Wednesday, May 9, 2012

Does Ryan Actually Believe That Budget Process Nonsense?

Look, I admit it: the silly GOP talking point about the Senate not passing budget resolutions bothers me more than, perhaps, it should. Oh, it's a stupid talking point, alright, no question about that (and massively hypocritical; failures to pass Budget Resolutions started under GOP control of Congress). It conflates budgeting, which is an important business, with passage of Budget Resolutions, which may or may not be particularly important.

Anyway, I guess the reason that it gets so much attention is that top Republicans, including Paul Ryan, keep using it as if it means something. For example, in a column (with Buck McKeon) today about military spending, Ryan starts with a partisan but not crazy description of the debt limit fight:

When House Republicans made clear that any increase in the debt limit must be accompanied by an even greater amount of spending reduction, the President insisted that he would not accept a debt-limit deal that did not include large tax increases on American families and businesses.
I mean, I could quibble with some of that, but yes, Barack Obama wanted higher taxes than the Republicans. But then he says:
All of this work was made more difficult by the Senate's failure to pass any budgets at all in 2010 or 2011. 
Really? Exactly how were the debt limit negotiations made more difficult by the Senate's failure to pass FY 2011 and FY 2012 Budget Resolutions? Did Democrats not know their own position? Of course not; Barack Obama had submitted a budget (well, actually, an original and a supplemental budget) that served as the first-cut Democratic position. Did Republicans not know the Democrats' position? Of course not. They, too, had Obama's budget. Were Democrats not prepared for the details involved in complex budget negotiations? To the contrary; the president's budget was far more detailed than either of Ryan's House-passed budgets have been.

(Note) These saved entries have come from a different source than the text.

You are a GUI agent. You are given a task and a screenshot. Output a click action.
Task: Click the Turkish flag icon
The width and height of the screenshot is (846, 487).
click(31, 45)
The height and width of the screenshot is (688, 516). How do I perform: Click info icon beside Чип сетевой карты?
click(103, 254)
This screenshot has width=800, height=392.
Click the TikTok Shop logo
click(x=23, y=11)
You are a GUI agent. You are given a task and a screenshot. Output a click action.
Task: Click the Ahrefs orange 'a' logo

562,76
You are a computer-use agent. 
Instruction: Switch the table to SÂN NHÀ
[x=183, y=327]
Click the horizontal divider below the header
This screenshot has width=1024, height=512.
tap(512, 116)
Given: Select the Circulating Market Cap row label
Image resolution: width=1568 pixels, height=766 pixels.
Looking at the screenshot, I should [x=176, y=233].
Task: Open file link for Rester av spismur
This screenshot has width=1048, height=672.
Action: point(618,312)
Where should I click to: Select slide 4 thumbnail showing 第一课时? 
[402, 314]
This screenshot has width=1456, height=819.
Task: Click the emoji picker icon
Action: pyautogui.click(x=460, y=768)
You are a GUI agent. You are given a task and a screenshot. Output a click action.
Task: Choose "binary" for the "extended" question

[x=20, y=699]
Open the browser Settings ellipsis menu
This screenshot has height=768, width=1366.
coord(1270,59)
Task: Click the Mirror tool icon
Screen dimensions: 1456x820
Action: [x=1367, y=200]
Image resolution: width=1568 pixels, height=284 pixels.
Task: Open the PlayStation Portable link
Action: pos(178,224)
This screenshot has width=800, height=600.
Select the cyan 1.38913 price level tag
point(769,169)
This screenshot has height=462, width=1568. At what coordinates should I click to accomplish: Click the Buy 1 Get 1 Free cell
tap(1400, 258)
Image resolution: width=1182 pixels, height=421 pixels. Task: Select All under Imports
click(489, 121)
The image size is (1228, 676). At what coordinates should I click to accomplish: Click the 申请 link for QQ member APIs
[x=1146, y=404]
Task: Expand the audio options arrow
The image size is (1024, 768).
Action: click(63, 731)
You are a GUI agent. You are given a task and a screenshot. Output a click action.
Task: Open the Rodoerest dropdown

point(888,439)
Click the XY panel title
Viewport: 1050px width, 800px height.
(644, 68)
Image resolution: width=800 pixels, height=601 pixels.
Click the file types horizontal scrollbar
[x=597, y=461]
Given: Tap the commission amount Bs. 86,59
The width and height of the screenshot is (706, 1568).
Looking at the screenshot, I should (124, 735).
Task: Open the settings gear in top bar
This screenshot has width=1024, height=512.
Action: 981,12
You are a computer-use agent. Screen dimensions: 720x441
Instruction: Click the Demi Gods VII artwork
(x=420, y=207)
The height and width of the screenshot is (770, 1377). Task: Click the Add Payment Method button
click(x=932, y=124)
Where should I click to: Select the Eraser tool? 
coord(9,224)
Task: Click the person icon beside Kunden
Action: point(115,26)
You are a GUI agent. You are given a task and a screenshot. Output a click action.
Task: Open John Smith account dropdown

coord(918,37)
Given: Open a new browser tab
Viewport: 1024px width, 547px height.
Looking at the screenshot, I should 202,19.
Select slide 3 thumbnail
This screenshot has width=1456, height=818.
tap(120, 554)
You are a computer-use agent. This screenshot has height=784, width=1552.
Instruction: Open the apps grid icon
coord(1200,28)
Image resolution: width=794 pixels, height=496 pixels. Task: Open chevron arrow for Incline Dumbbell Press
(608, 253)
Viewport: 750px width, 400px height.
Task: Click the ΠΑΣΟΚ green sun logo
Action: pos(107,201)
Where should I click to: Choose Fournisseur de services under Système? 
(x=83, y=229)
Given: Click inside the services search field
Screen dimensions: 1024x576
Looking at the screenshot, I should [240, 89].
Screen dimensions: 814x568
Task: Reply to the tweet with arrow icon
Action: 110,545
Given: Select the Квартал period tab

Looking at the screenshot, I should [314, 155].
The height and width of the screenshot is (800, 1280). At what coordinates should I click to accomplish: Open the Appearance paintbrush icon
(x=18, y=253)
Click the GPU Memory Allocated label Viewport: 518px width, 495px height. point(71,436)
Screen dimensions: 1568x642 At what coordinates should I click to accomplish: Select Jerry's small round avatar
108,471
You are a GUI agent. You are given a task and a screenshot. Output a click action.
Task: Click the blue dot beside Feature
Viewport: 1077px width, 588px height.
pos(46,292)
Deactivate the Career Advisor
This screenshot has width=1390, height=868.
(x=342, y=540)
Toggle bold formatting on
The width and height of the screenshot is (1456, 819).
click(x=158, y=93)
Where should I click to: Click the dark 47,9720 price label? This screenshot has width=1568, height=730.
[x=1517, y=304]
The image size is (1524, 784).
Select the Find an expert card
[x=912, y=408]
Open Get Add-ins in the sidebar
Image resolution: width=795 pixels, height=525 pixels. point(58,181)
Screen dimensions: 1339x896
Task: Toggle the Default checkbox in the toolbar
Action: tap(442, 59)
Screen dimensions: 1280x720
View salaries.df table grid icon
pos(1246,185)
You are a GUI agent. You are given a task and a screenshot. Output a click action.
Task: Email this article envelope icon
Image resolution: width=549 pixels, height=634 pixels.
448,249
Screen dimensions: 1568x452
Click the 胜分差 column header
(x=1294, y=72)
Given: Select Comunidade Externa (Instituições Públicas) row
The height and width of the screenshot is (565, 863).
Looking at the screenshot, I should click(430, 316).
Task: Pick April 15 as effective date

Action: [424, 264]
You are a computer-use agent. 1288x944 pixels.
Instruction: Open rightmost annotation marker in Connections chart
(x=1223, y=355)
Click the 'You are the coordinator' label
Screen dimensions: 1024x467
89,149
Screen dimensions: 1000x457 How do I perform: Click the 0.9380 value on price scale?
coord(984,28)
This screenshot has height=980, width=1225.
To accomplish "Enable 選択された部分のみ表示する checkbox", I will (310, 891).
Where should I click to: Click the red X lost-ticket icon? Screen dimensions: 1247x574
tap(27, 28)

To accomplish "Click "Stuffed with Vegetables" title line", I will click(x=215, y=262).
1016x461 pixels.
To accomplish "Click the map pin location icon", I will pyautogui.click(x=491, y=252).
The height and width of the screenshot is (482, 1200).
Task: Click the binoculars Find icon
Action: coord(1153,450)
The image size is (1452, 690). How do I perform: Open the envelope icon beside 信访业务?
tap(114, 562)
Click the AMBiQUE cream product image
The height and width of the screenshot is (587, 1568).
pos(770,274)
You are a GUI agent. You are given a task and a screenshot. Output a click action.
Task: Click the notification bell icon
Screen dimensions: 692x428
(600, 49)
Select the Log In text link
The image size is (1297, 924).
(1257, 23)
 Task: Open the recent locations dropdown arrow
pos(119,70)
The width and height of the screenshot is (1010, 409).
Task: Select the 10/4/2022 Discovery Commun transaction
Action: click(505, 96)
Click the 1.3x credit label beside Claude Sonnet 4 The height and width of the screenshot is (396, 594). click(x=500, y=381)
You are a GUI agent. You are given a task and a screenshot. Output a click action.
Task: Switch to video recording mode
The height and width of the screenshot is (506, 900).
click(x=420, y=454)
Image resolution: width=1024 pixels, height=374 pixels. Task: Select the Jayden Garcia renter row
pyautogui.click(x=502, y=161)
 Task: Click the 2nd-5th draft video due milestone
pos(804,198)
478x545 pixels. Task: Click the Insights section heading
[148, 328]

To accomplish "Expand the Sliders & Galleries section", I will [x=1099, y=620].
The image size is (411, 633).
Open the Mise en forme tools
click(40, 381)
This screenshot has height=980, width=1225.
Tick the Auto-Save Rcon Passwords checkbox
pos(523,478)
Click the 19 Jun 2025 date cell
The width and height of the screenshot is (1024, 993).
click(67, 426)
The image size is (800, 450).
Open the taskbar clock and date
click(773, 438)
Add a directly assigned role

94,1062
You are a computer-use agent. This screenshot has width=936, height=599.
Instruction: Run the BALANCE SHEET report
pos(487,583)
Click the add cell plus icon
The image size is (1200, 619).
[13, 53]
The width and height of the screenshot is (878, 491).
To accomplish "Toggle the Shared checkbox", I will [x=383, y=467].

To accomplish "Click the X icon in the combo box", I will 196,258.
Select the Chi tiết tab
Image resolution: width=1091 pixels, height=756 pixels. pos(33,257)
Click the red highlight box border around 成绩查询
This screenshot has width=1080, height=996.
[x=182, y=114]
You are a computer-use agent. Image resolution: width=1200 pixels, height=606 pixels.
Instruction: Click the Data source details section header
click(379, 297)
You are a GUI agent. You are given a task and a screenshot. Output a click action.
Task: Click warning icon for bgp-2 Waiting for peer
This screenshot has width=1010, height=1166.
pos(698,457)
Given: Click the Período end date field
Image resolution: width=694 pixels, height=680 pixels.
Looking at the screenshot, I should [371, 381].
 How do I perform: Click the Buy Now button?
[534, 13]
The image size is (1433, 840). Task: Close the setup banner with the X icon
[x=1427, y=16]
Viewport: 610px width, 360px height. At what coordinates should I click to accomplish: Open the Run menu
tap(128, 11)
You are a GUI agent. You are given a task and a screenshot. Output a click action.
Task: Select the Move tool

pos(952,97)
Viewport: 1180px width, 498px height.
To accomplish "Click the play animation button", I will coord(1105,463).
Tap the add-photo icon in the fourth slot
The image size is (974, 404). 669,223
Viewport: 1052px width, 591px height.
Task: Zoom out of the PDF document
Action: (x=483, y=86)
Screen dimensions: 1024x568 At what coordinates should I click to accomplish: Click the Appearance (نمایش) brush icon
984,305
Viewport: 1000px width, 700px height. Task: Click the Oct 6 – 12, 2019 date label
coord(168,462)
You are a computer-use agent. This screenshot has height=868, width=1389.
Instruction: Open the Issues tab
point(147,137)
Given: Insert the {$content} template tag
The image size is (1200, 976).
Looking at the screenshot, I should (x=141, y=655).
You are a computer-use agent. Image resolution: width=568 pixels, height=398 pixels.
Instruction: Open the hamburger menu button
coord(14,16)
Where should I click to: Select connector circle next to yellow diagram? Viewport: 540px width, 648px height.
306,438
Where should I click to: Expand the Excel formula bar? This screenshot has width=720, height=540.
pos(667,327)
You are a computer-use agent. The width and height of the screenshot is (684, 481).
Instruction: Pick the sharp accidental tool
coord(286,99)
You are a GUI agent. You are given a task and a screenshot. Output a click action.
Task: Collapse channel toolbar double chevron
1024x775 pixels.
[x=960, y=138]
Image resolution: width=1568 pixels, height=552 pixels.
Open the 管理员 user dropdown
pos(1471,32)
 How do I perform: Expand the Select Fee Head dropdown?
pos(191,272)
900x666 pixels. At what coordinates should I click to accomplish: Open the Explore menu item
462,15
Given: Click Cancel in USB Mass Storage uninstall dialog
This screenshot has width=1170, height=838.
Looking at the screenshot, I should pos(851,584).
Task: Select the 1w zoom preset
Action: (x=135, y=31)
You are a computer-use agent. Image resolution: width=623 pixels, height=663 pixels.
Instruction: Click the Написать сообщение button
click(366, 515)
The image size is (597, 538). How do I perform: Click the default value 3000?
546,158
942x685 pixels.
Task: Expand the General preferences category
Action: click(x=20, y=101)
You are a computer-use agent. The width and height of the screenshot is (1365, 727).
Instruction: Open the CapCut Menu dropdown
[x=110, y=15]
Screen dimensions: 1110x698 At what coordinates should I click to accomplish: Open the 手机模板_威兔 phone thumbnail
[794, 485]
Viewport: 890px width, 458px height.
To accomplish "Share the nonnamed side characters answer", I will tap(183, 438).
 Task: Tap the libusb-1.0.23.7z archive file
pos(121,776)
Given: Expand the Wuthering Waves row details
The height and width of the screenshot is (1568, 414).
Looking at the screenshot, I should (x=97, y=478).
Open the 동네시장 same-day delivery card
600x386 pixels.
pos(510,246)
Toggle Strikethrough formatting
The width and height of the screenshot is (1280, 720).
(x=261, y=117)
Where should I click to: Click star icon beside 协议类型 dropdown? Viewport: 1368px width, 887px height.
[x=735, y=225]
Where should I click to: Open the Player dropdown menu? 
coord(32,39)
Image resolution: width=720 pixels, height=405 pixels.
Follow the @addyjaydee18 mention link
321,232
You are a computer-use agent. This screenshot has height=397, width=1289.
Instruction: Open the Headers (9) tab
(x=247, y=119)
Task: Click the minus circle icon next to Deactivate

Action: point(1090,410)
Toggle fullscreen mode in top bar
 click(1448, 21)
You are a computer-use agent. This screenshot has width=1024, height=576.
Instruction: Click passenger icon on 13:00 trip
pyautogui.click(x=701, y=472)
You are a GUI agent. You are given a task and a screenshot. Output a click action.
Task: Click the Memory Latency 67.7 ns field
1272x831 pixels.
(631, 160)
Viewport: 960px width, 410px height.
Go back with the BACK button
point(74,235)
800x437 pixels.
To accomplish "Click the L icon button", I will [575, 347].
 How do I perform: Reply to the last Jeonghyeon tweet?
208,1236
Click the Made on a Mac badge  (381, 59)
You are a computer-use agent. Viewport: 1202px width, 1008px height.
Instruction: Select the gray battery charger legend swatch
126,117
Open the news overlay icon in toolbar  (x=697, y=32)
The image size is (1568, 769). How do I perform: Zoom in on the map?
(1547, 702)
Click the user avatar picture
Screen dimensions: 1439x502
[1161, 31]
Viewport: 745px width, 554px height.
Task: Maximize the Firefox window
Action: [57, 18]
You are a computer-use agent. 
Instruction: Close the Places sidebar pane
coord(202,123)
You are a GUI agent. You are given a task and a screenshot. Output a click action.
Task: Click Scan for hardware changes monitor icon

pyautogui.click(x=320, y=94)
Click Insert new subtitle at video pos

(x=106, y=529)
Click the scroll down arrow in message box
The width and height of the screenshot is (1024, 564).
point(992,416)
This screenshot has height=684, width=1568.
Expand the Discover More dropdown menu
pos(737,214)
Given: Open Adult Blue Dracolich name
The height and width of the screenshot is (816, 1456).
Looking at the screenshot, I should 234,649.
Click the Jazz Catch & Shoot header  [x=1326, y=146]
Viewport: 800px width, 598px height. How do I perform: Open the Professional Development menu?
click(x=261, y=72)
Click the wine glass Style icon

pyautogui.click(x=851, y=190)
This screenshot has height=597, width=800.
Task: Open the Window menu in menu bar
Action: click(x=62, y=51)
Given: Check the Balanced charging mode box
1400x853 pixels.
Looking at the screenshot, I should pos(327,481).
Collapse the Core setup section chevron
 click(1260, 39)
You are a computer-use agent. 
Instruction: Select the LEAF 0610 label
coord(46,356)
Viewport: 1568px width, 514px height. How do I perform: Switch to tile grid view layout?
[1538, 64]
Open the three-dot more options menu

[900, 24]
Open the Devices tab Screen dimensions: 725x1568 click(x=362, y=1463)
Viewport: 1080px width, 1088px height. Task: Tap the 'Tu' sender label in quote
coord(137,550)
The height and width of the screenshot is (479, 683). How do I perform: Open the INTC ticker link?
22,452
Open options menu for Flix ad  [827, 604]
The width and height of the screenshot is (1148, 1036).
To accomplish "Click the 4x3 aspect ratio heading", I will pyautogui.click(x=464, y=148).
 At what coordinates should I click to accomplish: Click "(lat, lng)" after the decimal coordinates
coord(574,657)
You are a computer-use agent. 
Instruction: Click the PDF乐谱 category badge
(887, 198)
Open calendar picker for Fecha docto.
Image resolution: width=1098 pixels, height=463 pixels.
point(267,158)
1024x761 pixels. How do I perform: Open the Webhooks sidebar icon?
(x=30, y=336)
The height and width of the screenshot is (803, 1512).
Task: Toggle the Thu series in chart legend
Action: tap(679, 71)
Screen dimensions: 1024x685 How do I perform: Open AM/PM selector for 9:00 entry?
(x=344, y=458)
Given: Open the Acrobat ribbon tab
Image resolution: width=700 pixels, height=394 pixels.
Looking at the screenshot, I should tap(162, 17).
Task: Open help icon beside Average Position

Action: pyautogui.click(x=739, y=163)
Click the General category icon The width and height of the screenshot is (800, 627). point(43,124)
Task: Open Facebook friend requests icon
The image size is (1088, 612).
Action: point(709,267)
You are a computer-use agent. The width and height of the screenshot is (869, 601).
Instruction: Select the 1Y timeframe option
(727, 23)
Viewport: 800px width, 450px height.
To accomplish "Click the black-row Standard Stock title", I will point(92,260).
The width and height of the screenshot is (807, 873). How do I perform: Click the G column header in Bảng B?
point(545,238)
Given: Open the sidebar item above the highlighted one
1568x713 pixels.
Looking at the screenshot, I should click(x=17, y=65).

Of course, Ryan here is just indulging in a little partisan cheap shot here. Which is, certainly, what you expect of partisan hacks, although not so much of those who are trying to get treated as "Serious" legislators. But I continue to be baffled by the whole thing -- it just doesn't strike me as a particularly effective talking point, although perhaps it focus groups that way -- leading me to suspect that it's Paul Ryan himself who actually, and foolishly, cares about it.


  1. I'm inclined to think that it's just being used as a talking point. In that light, I don't think it sheds any light at all on whether Ryan believes it or not.

  2. "Of course, Ryan here is just indulging in a little partisan cheap shot here. Which is, certainly, what you expect of partisan hacks, although not so much of those who are trying to get treated as "Serious" legislators."

    Not up to your standards. I think Ryan is getting to you.

  3. Ryan does remind me a lot of a great interview i read, i think it was in Rolling Stone, with the chair of Newt's old history department. The Chair said something along the lines of "Newt is clever but not very intelligent, he doesn't really know what history is for." And it's true, Newt was a huge fraud in academia, he did no original research, published nothing and taught weird classes like "The History or the Future" whatever that is. I think Ryan is kinda similar, he styles himself this great economic mind who specializes in budgets but he doesn't seem to be particularly knowledgeable at all. For example, he is constantly saying that his plan to privatize medicare will lower costs and improve service even though when we tried that as a policy experiment with medicare advantage the result was worse outcomes and care at a higher cost than traditional medicare. Ryan strikes me more as a hard line ideologue, that is, he believes in his ideology no matter what evidence is presented to him and will keep holding to his ideology no matter what. In that sense, Ryan will always call his political opponents irresponsible no matter what and will attack them with whatever is at hand.

  4. Short answer: Yes, he believes it.

    Longer answer: But he doesn't understand what he is talking about, or what the consequences of his actions or proposals would be...or he doesn't care.

  5. Anyone here able to explain a little more fully just what it means, the difference between a budget and a budget resolution? Is a resolution just like a way of saying, "we're gonna try to stick to random number X", and if they don't pass it, oh well?

    1. There are bunches of budgets -- there's the president's budget that he submits in January, there's the Congressional budget resolution, and then there's whatever they wind up doing at the end of the year, which might or might not be in one piece, and which might itself have multiple iterations.

      The Congressional Budget Resolution is, first of all, not a law; it's a concurrent resolution. If it passes both Houses in the same form, then it becomes a set of instructions from Congress to Congress. It matters because it can contain reconciliation instructions (if something isn't in the budget resolution, it's not supposed to be able to be in a reconciliation bill, and without a budget resolution they aren't supposed to be able to do a reconciliation bill that year. It also generates, normally, instructions to Approps and it's subcommittees about what totals they're supposed to come to. It also instructs Ways & Means/Finance and other substantive committees to write changes to law to implement what the Budget Resolution says.

      But it isn't law, and it isn't binding.